● Excerpted passage:
..........
Sunday, August 6, 2017, 3-:00 – 5:00 p.m.
E.P. Foster Library, Topping Room
On the 72nd anniversary of the bombing of Hiroshima as we again reflect ed on this history, and discussed the July 7, 2017 United Nations’ Nuclear Weapons Ban Treaty which has now made all nuclear weapons illegal.
On July 7 at the United Nations, 122 nations adopted the Treaty on the Prohibition of Nuclear Weapons. In addition to banning use and threat of use, this new treaty also bans possession, stockpiling, transfer, development, testing, production, manufacturing, and acquisition of nuclear weapons, among other important prohibitions.
This treaty is an important step toward the elimination of nuclear weapons. The majority of the world’s nations consider nuclear weapons to be illegal, immoral, and prohibited.
..........
● Raw data:
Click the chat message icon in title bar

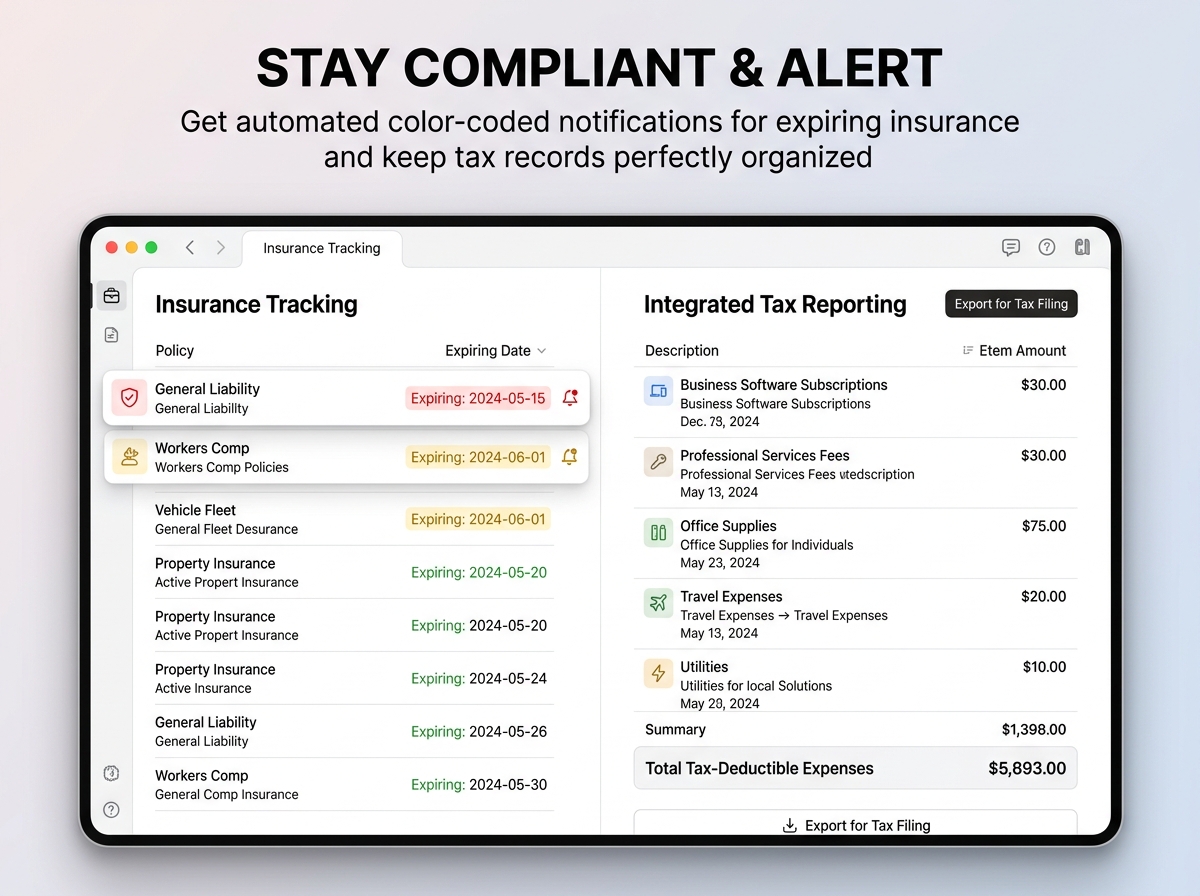[1011, 247]
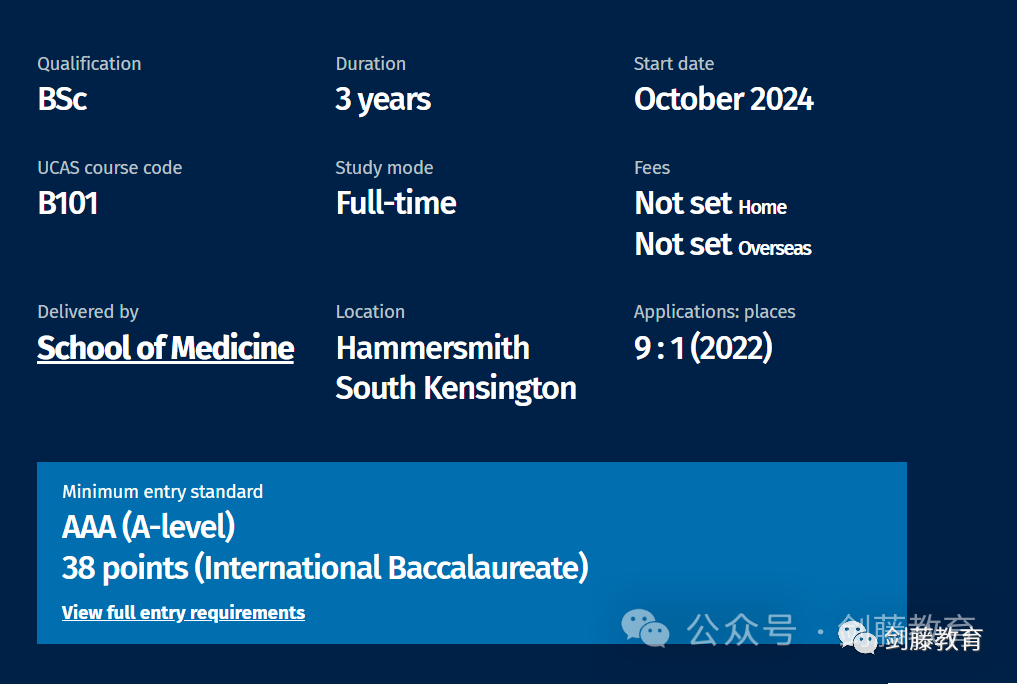Click the 38 points International Baccalaureate text

coord(325,568)
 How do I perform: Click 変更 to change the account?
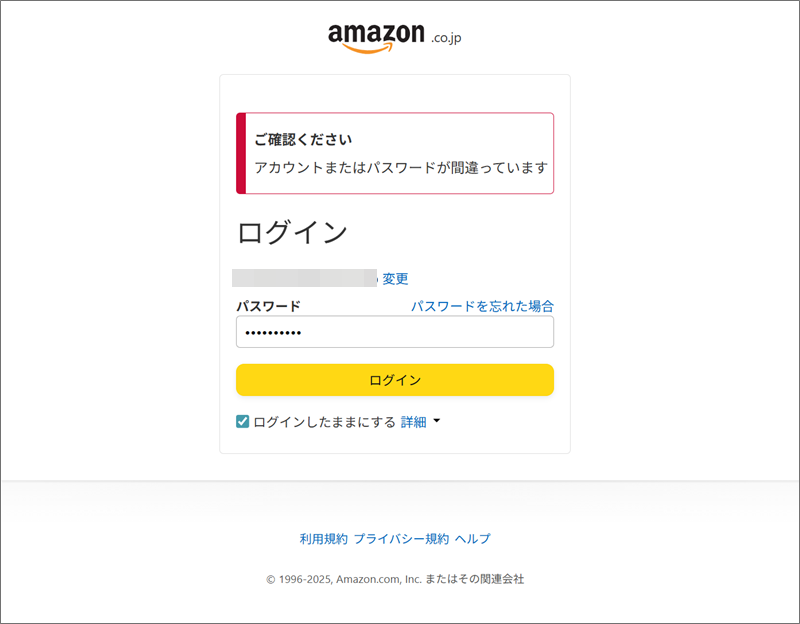pos(395,279)
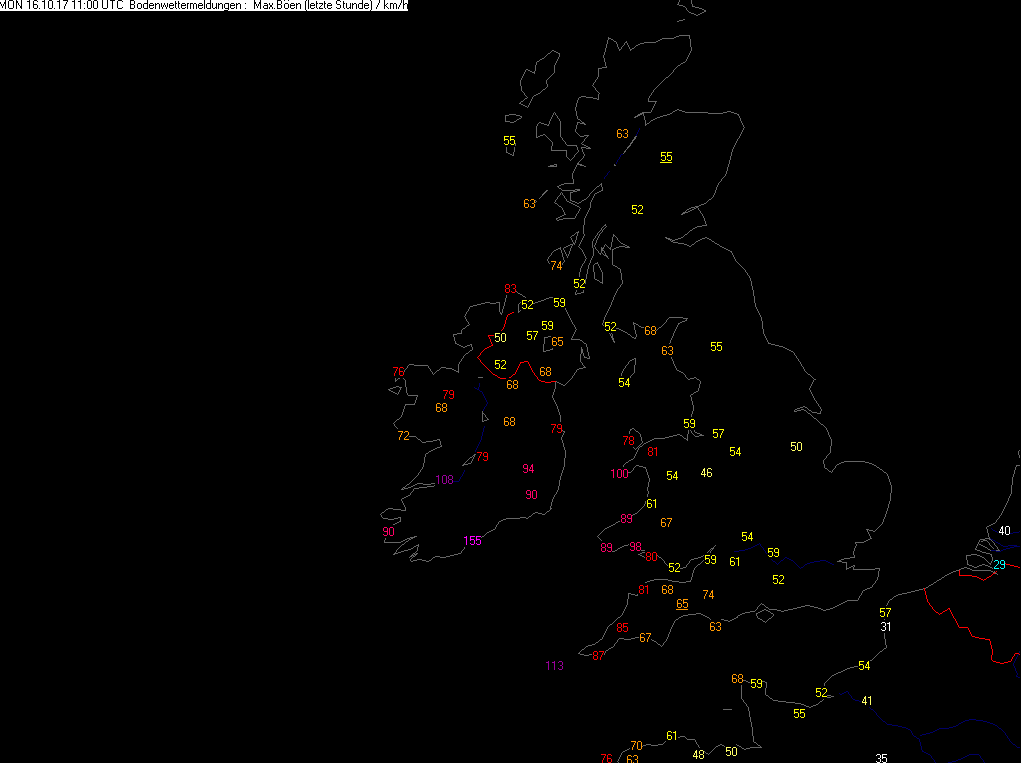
..........
● Requirement 1: According to the Hiroshima anniversary notice, how many nations adopted the Treaty on the Prohibition of Nuclear Weapons on July 7?
● Requirement 2: Repeat the Hiroshima anniversary notice word for word, from "E.P. Foster Library, Topping" up to and including "other important prohibitions.".
● Requirement 3: Carry on the Hiroshima anniversary notice past its final sentence.
You can leave the lines aside.

● Expected answer 1: 122 nations

● Expected answer 2:
E.P. Foster Library, Topping Room
On the 72nd anniversary of the bombing of Hiroshima as we again reflect ed on this history, and discussed the July 7, 2017 United Nations’ Nuclear Weapons Ban Treaty which has now made all nuclear weapons illegal.
On July 7 at the United Nations, 122 nations adopted the Treaty on the Prohibition of Nuclear Weapons. In addition to banning use and threat of use, this new treaty also bans possession, stockpiling, transfer, development, testing, production, manufacturing, and acquisition of nuclear weapons, among other important prohibitions.

● Expected answer 3:
The United States actively boycotted this process and responded to it in a hostile manner. Responding to the newly-adopted treaty in a joint statement, the U.S., UK, and France stated, “We do not intend to sign, ratify or ever become party to it.” While the majority of the world has negotiated in good faith to ban nuclear weapons, the U.S. and other nuclear-armed nations stubbornly continue to cling to the concept of nuclear deterrence. The U.S., for example, is in the process of upgrading its nuclear arsenal and production infrastructure at a cost of over $1 trillion over the next three decades.
Ari Beser, featured in the video above reacted to the news of ICAN receiving the 2017 Nobel Peace Prize:
“I woke up this morning, and I checked my Facebook,” said Ari Beser, who felt energized and optimistic when he learned the news. “There it was.”
Beser attended the UN meeting where 122 nations signed a treaty that could ban nuclear weapons worldwide.
“What I believe it is doing is creating this international pressure,” Beser said. He hopes the Nobel Peace Prize could lend legitimacy to the ban and force nuclear-armed nations to enter a dialogue with ICAN.
The award, he added, could create a “new stigma” around nuclear arms, similar to the stigma attached to biological and chemical weapons.
Beser recalled learning, in 2015, that a group of atomic bomb survivors had been nominated for the prize. At the time, he was interviewing survivors of Hiroshima and Nagasaki while writing a book called, “The Nuclear Family.”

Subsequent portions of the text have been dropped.